» Work order
Your response should consist of the data that follows, repeated in full without alteration.

BEGIN Data to use

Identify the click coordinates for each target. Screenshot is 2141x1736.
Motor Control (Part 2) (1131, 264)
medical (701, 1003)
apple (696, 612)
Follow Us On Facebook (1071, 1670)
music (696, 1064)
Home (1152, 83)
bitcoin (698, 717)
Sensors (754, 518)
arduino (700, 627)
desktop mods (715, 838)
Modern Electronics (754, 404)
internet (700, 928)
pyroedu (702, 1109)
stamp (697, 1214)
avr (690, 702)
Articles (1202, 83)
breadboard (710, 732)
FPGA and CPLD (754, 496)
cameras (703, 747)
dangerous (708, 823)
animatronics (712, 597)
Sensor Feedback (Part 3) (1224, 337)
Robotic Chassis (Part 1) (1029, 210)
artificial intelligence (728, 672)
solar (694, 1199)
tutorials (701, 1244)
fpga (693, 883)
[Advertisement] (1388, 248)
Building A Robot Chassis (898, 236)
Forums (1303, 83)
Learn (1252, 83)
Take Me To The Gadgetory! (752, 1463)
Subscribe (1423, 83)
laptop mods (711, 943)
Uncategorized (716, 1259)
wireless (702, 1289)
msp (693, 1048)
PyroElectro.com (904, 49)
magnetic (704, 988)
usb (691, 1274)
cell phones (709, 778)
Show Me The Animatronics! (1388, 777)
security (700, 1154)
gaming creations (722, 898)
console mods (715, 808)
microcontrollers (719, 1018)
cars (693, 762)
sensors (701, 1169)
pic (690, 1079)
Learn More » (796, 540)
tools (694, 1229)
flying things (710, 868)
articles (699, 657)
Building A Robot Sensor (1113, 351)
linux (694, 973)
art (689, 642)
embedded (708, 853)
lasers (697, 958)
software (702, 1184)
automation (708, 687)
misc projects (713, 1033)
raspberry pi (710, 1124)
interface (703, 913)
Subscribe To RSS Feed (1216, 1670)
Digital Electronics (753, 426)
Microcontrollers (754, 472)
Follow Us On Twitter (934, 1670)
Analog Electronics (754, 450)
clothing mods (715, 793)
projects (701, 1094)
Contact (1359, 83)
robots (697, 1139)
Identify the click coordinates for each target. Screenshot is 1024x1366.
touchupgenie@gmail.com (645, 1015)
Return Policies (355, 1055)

END Data to use

» Exercise solution
Identify the click coordinates for each target. Screenshot is 2141x1736.
Motor Control (Part 2) (1131, 264)
medical (701, 1003)
apple (696, 612)
Follow Us On Facebook (1071, 1670)
music (696, 1064)
Home (1152, 83)
bitcoin (698, 717)
Sensors (754, 518)
arduino (700, 627)
desktop mods (715, 838)
Modern Electronics (754, 404)
internet (700, 928)
pyroedu (702, 1109)
stamp (697, 1214)
avr (690, 702)
Articles (1202, 83)
breadboard (710, 732)
FPGA and CPLD (754, 496)
cameras (703, 747)
dangerous (708, 823)
animatronics (712, 597)
Sensor Feedback (Part 3) (1224, 337)
Robotic Chassis (Part 1) (1029, 210)
artificial intelligence (728, 672)
solar (694, 1199)
tutorials (701, 1244)
fpga (693, 883)
[Advertisement] (1388, 248)
Building A Robot Chassis (898, 236)
Forums (1303, 83)
Learn (1252, 83)
Take Me To The Gadgetory! (752, 1463)
Subscribe (1423, 83)
laptop mods (711, 943)
Uncategorized (716, 1259)
wireless (702, 1289)
msp (693, 1048)
PyroElectro.com (904, 49)
magnetic (704, 988)
usb (691, 1274)
cell phones (709, 778)
Show Me The Animatronics! (1388, 777)
security (700, 1154)
gaming creations (722, 898)
console mods (715, 808)
microcontrollers (719, 1018)
cars (693, 762)
sensors (701, 1169)
pic (690, 1079)
Learn More » (796, 540)
tools (694, 1229)
flying things (710, 868)
articles (699, 657)
Building A Robot Sensor (1113, 351)
linux (694, 973)
art (689, 642)
embedded (708, 853)
lasers (697, 958)
software (702, 1184)
automation (708, 687)
misc projects (713, 1033)
raspberry pi (710, 1124)
interface (703, 913)
Subscribe To RSS Feed (1216, 1670)
Digital Electronics (753, 426)
Microcontrollers (754, 472)
Follow Us On Twitter (934, 1670)
Analog Electronics (754, 450)
clothing mods (715, 793)
projects (701, 1094)
Contact (1359, 83)
robots (697, 1139)
Identify the click coordinates for each target. Screenshot is 1024x1366.
touchupgenie@gmail.com (645, 1015)
Return Policies (355, 1055)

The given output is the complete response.